A vulnerability has been found in the WinZIP AES AE-2 Encryption Method to encrypt and protect ZIP files.
From the documentation I have read about PowerArchiver, PowerArchiver has implemented the same AES AE-2 Encryption Method that WinZIP uses to encrypt ZIP files to maintain compatability between the two programs. Based upon that statement, there is a good chance that PowerArchiver’s ZIP AES AE-2 Encryption Method is also vulnerable.
For more information, please see the link below.
http://eprint.iacr.org/2004/078/
-
Actually PowerArchiver only reads AE-2, does not create it.

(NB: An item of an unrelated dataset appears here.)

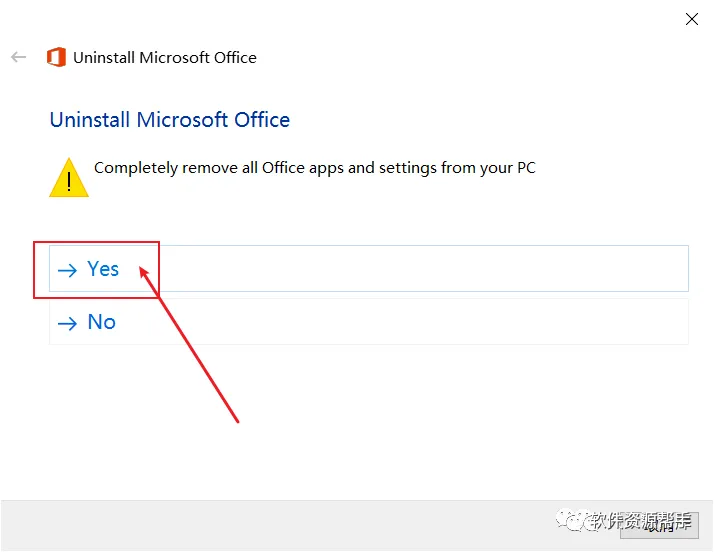
Task: Click the arrow icon beside Yes
Action: (67, 270)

PowerArchiver creates and reads PkWare’s AES encryption and is more secure than WinZips AE-2 encryption, although separate from few WinZip’s inherited issues - problems outlined in that paper are problematic in a sense that a. people will not manage their data securly, b. way compression formats work in general.
Based on my experience, most people are by far more vunerable due to the passwords they use to encrypt their data, which are in 99% cases extremly vunerable to dictionary based attacks and almost never randomized nor is ever correct password key lenght used which makes using 256 bit AES encryption unsecure.
thanks,
-
I have to use WinZip at work; I hate it! I never liked WinZip and I never will! With all the other programs to choose from, WinZip should NOT be so popular! I don’t know why it is! Here’s just another example as to why it shouldn’t be!

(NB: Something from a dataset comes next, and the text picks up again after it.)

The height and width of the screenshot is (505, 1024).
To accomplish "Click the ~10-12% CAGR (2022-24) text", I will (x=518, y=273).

On this subject, if AES (Rijndael) was compromised, PowerArchiver shines because it has other encryption options to choose from. All encryption programs should be this robust; there should ALWAYS be other options to choose from in case one algorithm is cracked! It has happened (DES-56 bit) and will definitely happen again (Rijndael (AES)-128 bit will definitely be cracked in our lifetime).
Which brings up a problem with the PowerArchiver documentation… it states:
“PowerArchiver has 5 different methods of encryption available with Rijndael - AES (default) being the most secure.”

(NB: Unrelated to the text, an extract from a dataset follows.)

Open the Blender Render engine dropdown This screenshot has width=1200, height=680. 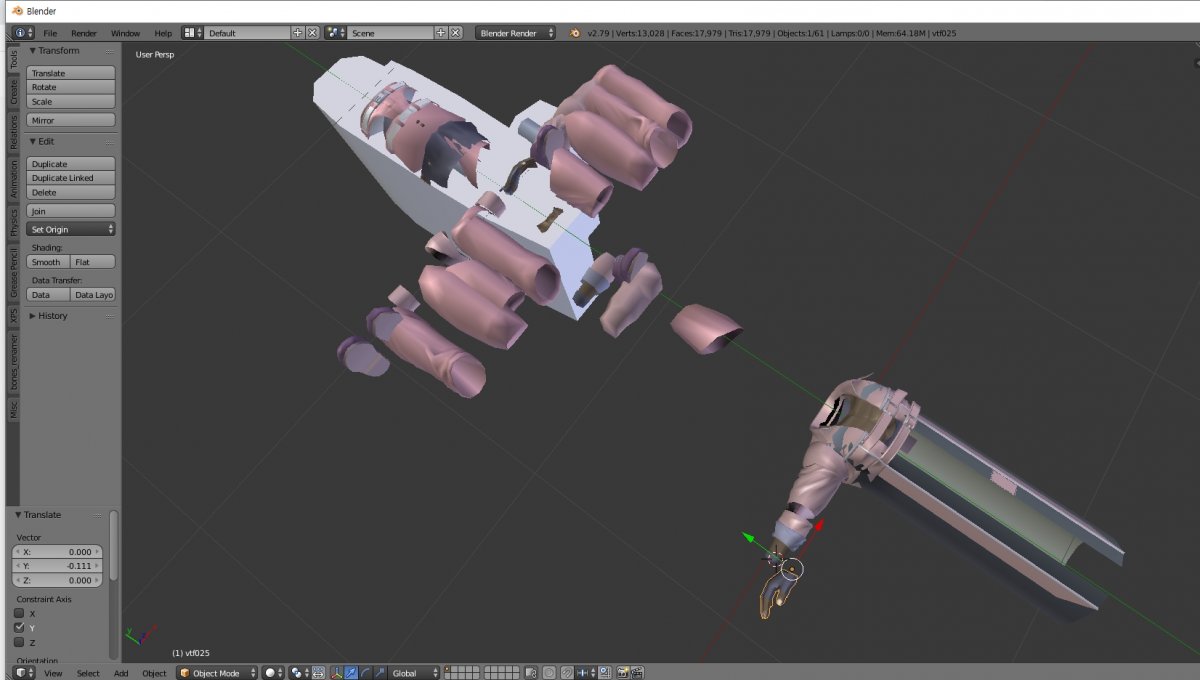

Rijndael is NOT the most secure of the 5 offered. Just because it was chosen as the AES doesn’t mean it’s the absolute best; there were a number of factors in the consideration. After doing some research, of the 5 offered I’d choose Blowfish. If Twofish were offered I’d probably choose that over Blowfish. (Twofish was an AES finalist.) Wish List… Wish List: add Twofish encryption.
In my honest opinion, of the 5 that PowerArchiver offers, only 3 are viable: Blowfish and the 2 Rijndael offerings. But all are significantly better than the previous PKZIP attempt at encryption.
As the Administrator has stated, the password is definitely the weakest link in all of the encryption methods!!!
-
Just to mention it - AES was not compromised, article talks about how attacker can find connection and might be able to compromise data based on someone sending the file via email, someone else recovering it and knowing something about data from zip header info, which is unencryped. It is all by very, very, very long shot and more deals in absolute security. It very much deals with how compression utilities have always worked.
In that sense, PAE is more secure since nobody knows anything about data encrypted.
Nevertheless, compared to standard zip 2.04g encryption, all these techniques seem as space age technology.
If you are really concerned about security, this would be my priority:
1. chosing coorect, randomized, long password (minimum of 10 characters)
2. securing your own computer against both external and on the site attacks by encrypting important data at all times.In any case, thanks for liking PA!
All everyone should keep in mind that not all data needs to be encrypted, we get few emails per week from people that forgot their PAE passwords for important working material that probably should not have been encrypted at all, such us mid-term papers, etc, etc. :-).